__TRY IT__:
Go through the data below and count every line that has the word "target". Return only the count.

━━━ DATA EXCERPTS

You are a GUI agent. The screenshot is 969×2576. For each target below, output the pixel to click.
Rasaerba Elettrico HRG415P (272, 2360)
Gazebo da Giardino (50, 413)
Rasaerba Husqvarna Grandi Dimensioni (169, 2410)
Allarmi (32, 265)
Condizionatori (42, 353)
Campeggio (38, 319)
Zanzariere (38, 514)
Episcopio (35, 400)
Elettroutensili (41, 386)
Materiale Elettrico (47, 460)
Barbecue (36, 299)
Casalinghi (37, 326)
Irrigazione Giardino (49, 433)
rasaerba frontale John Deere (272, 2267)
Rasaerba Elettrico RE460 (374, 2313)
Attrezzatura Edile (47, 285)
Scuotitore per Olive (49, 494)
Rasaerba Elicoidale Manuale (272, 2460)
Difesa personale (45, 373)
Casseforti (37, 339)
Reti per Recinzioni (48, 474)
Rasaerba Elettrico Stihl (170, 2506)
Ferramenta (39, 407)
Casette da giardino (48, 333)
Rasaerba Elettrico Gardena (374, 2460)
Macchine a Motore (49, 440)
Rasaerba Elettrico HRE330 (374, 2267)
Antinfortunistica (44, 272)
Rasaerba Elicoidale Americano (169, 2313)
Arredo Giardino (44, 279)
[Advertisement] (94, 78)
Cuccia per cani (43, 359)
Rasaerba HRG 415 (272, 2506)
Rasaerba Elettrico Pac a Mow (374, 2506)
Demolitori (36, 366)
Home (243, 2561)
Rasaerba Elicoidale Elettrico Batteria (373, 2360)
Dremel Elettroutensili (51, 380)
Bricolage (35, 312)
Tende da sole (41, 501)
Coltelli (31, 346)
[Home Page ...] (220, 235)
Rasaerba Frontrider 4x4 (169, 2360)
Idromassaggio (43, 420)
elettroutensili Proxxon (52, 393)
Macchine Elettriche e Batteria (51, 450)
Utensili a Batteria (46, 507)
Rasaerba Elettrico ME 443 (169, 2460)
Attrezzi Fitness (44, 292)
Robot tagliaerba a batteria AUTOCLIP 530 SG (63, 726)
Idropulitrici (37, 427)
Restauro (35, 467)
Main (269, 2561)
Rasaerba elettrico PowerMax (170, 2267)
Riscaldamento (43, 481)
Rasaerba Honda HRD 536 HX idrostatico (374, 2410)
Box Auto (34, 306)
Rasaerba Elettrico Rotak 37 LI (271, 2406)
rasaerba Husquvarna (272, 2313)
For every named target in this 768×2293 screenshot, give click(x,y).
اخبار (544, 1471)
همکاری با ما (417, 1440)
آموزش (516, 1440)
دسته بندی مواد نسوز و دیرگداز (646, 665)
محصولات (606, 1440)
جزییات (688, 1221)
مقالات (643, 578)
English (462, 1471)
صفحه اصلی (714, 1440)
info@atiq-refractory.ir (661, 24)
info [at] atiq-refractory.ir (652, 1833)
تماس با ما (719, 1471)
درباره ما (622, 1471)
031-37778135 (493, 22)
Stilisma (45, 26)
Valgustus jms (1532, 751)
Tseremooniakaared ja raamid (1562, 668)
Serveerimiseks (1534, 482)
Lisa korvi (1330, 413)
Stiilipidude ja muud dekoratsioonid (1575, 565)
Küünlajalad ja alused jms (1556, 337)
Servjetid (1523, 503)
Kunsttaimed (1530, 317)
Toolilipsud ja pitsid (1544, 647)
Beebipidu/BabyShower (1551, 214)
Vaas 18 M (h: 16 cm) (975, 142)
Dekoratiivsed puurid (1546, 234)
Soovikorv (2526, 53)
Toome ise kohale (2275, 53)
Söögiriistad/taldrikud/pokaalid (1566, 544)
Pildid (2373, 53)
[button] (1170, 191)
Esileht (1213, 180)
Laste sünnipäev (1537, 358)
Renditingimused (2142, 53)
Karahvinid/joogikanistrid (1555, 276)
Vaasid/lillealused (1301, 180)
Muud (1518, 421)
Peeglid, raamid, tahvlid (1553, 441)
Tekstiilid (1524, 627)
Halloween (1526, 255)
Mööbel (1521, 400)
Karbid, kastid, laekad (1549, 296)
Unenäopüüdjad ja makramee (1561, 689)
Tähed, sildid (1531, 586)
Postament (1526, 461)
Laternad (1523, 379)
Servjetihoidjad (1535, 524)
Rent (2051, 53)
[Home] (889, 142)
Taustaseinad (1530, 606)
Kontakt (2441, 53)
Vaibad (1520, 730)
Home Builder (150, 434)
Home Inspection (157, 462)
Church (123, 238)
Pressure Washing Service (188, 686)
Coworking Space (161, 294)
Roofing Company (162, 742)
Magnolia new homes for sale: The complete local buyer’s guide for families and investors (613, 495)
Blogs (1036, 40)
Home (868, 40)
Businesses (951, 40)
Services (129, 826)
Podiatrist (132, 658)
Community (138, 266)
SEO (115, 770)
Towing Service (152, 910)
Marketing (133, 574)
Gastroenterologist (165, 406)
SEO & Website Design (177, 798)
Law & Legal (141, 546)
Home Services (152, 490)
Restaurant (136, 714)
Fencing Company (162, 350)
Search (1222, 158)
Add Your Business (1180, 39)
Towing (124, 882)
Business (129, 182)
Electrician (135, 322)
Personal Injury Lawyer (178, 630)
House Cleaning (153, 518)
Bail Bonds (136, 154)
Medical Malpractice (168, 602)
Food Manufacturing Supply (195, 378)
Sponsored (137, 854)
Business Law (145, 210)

━━━━━━

__THE COMPLETED TASK__:
2